Monday, October 11, 2010

battle of the G[r]eeks, pt. II


In my previous post I mentioned that I am teetering on the verge of abandoning David Alan Black's first-year Greek grammar, Learn to Read New Testament Greek (Nashville: B&H Academic, 1994), the book from which I learned Greek back in the late 90s and I have used since I began teaching Greek two years ago. I also mentioned a few other introductory grammars I've looked at and briefly explained why each wasn't right for my class. Before I explain my attraction to N. Clayton Croy's, A Primer of Biblical Greek (Grand Rapids: Eerdmans, 1999), I thought it might be helpful to explain my approach to teaching elementary Greek and what I expect an introductory grammar to provide my students.

First, as with any first-year Greek program my class is intense. We cover a lot of material quickly, and to make things worse the material is cumulative. Students can't forget present active indicative verb forms just because that was five chapters ago; neither can they forget vocab from earlier in the semester as we move on. Because the class is so intense, I don't want an intense first-year grammar. This is my main criticism of Mounce and, even more so, of Porter & Co. I need a grammar that breaks up the material into manageable chunks, presents it clearly and without excessive nuance, and moves on. I don't need my students to know that the third-person singular primary verbal ending "actually is τι, but the tau dropped out" (Mounce, 133n. 8); I want them to learn it just as -ει. Too much detail muddies the issues for first-year students, and I really don't want them to have to figure out what's important and what can be ignored for now.

Second, I don't want a grammar that explains everything for my students. Again, Mounce provides a helpful foil. An independent student could purchase Mounce's grammar and, with the aid of the website an the CD, learn everything s/he needed to learn about Greek alone. But my students aren't learning Greek by themselves; they're with me, my lab assistant, and their fellow students. What I like about Black's book, then, is that it quickly and concisely explains the most critical information and leaves plenty of room for me to supplement the material with my own. My students spend about one day (out of four) per week working out of Black's book; the rest of the week is spent working on supplementary materials that either I or my lab assistant have devised. More detailed introductory grammars strike me as, well, a bit over-determined.

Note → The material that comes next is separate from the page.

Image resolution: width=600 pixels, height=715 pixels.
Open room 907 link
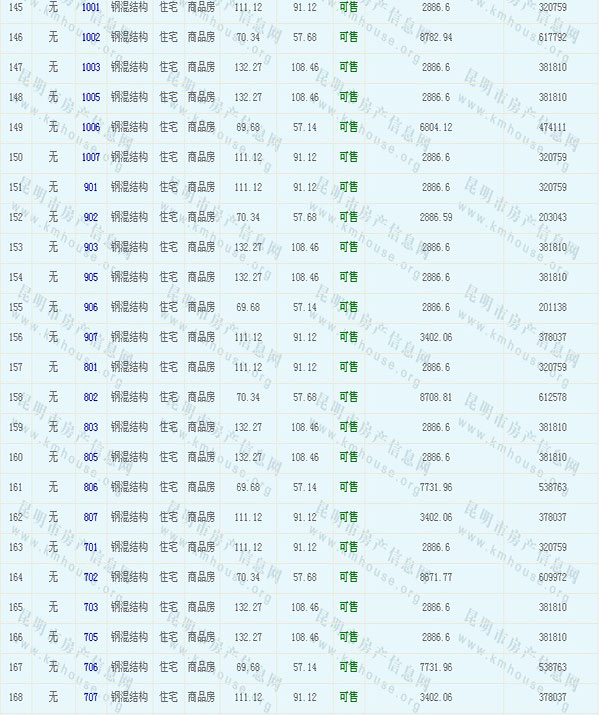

Third, I think I prefer a balance between inductive and deductive approach to language acquisition. (I say "I think" because I've never been clear about what people actually mean when they use these terms.) Whatever the technical jargon, here's what I strive for. I expect students to be able to fill in grammar charts (verbal conjugations and nominal declensions). The age-old gripe that Greek is about "never-ending endings" doesn't move me to compassion; if you ever hope to be able to read the language you simply have to master its morphological paradigms. Even so, none of my students sign up to endure Elementary Greek in order to be able to fill in grammar charts, and so I try to introduce them to actual Greek texts as early as possible. Black, however, doesn't begin to provide actual exercises from the GNT until chapter eighteen, which is the second chapter of the second semester. Black's exercises are excellent after chapter eighteen, but I can't expect my students to endure six months of studying Greek before they turn to actual biblical texts.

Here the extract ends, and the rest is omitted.